Can student reviews provide us with meaningful insights into the quality of higher education at a provider? There is good reason to assume not – few students have comparable experiences at multiple providers like TripAdvisor’s contributors have of restaurants.
Reviews are good predictors
A couple of years ago I was highly sceptical about the value of user reviews. Tiring of hearing the perennial promises that the Care Quality Commission (CQC), England’s health and social care regulator, would look at social media posts to identify poor quality care, my colleague and I decided to investigate. Much to our surprise, we found that patient reviews and social media posts were good predictors of the outcome of CQC’s in-depth inspections. When the data from multiple sources was combined, it proved even more effective than any of the individual data sources. Collectively, despite the majority having no clinical training and only interacting with a fraction of the services offered by a hospital, we found that patients provided meaningful insights into quality.
Once these findings were made public, the Quality Assurance Agency (QAA) asked my colleagues and I to investigate whether reviews of higher education providers might also provide some effective insight. To find out, we gathered over 200,000 reviews from Facebook, Whatuni.com and StudentCrowd.com, cleaned and combined the data, and calculated a 365-day moving average “collective-judgement score”.
We looked at these collective-judgement scores immediately before the outcomes of HEFCE’s 2016-17 Annual Provider Review (APR), Teaching Excellence Framework (TEF) year two ratings, and the overall satisfaction scores from the National Student Survey (NSS) for 2015-17, examining how well collective judgement tied in with those outcomes. And what we found mirrored our findings in healthcare: individual data sources were effective predictors of other quality measures and, when combined, they were even better.
Of course, the results are not perfect. Using TEF as an example, there were some Gold providers with a poor collective-judgement score prior to the outcome of the awards, and conversely some Bronze providers with a good collective-judgement score. However, the average collective-judgement score of a Gold provider was higher than that of a Silver provider, which was in turn higher than that of a Bronze provider. Across all of the “mainstream” measures we compared to, we found that the higher a provider’s collective-judgement score, the more likely they were to perform well.
But why is this the case? The reason student reviews are able to predict the outcome of other quality measures appears to be linked to the “wisdom of crowds” phenomenon – which suggests that, under the right circumstances, groups can be remarkably insightful. This can be the case even if the majority of people within a group are not especially well informed. While we as individuals seldom have all the necessary facts to make an accurate assessment, and are subject to numerous heuristics and biases, when our individual assessments are aggregated in the right way, our collective assessment is often highly accurate.
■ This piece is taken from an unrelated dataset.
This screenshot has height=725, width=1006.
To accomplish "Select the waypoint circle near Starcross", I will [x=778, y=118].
Although an individual review may be focused on just one of hundreds of programmes a provider offers, and not representative of the wider view of that programme, when all the reviews are combined the result is usually an accurate, balanced view on quality.
Real time, public, data
This “wisdom of students”: means the collective-judgement score is an effective predictor of other quality measures, but it also has a number of other attractive qualities. Collective-judgement is available in a more timely manner than many existing data sets, often at a more granular-level, offers new insights at different stages of the student experience, and adds no burden to providers’ existing duties.
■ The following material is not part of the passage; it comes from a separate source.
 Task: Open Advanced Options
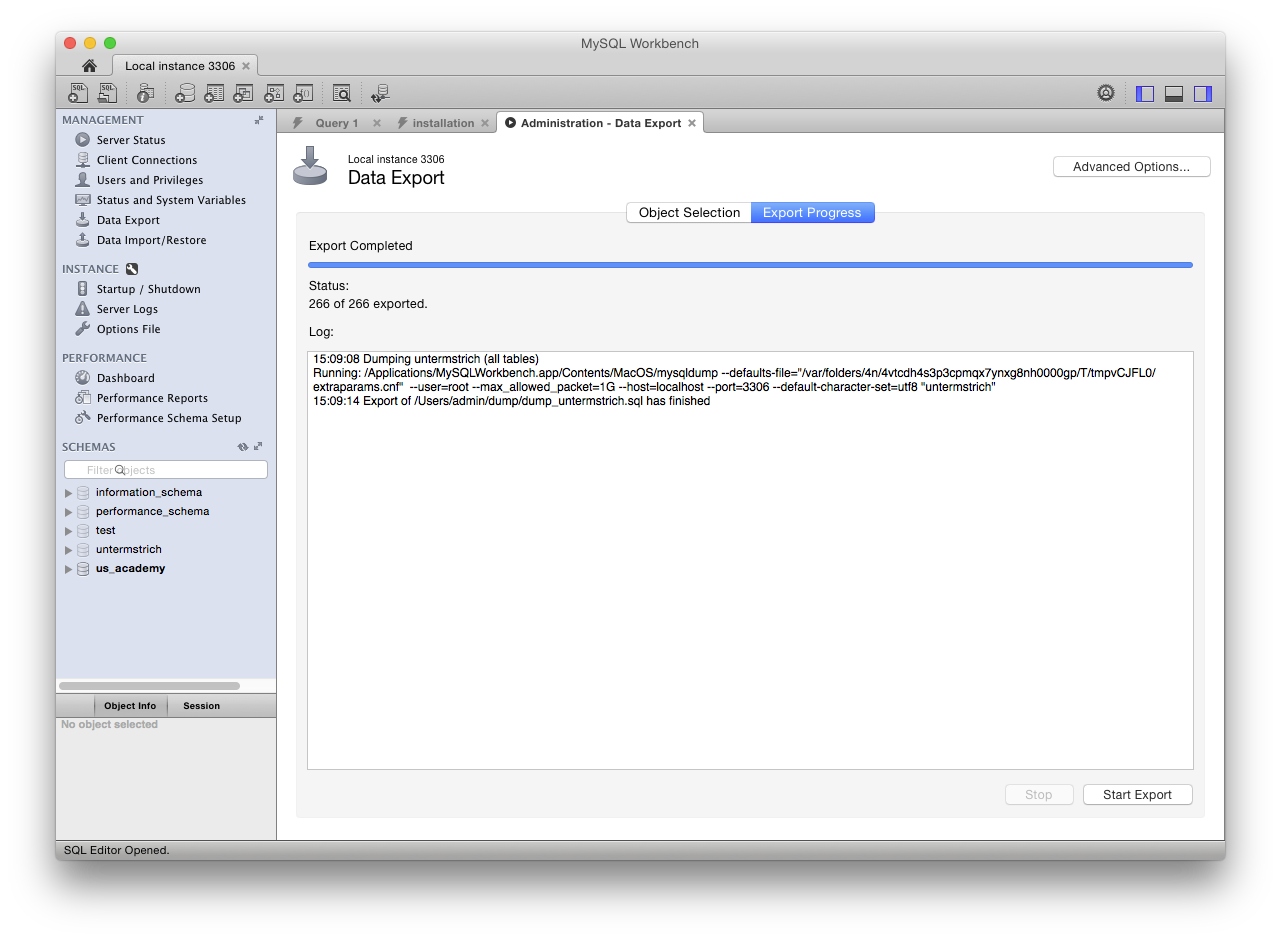pyautogui.click(x=1131, y=167)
It does of course have drawbacks too. Measures such as APR, TEF and NSS are not without their critics, and one must question whether agreeing with them to varying degrees is a positive.
In our research we have been careful only to use reviews that students have actively made public (e.g. we have not searched individuals’ Facebook profiles), and any future use of this metric must be mindful to maintain the privacy of reviewers. Finally, there is the clear incentive for providers to enter their own reviews to project a positive image. Steps can be taken to identify and reduce the impact of (or penalise) such activities, and the impact will always be limited by the large and growing volume of genuine feedback, but it cannot be wholly discounted.
The report published today by QAA is only the first step, and the findings suggest there is merit in exploring this idea even further. We will work to add additional data sources to increase the accuracy and coverage of the approach, and, from autumn 2018, QAA will pilot this approach to quality management with ten providers. The pilot will not form part of a formal quality assessment, but will test how this pattern holds over time and what improvements can be made. For now though, we can say that student reviews can indeed provide us with meaningful insights into the quality of higher education at a provider, and this offers exciting opportunities for both quality oversight and quality improvement.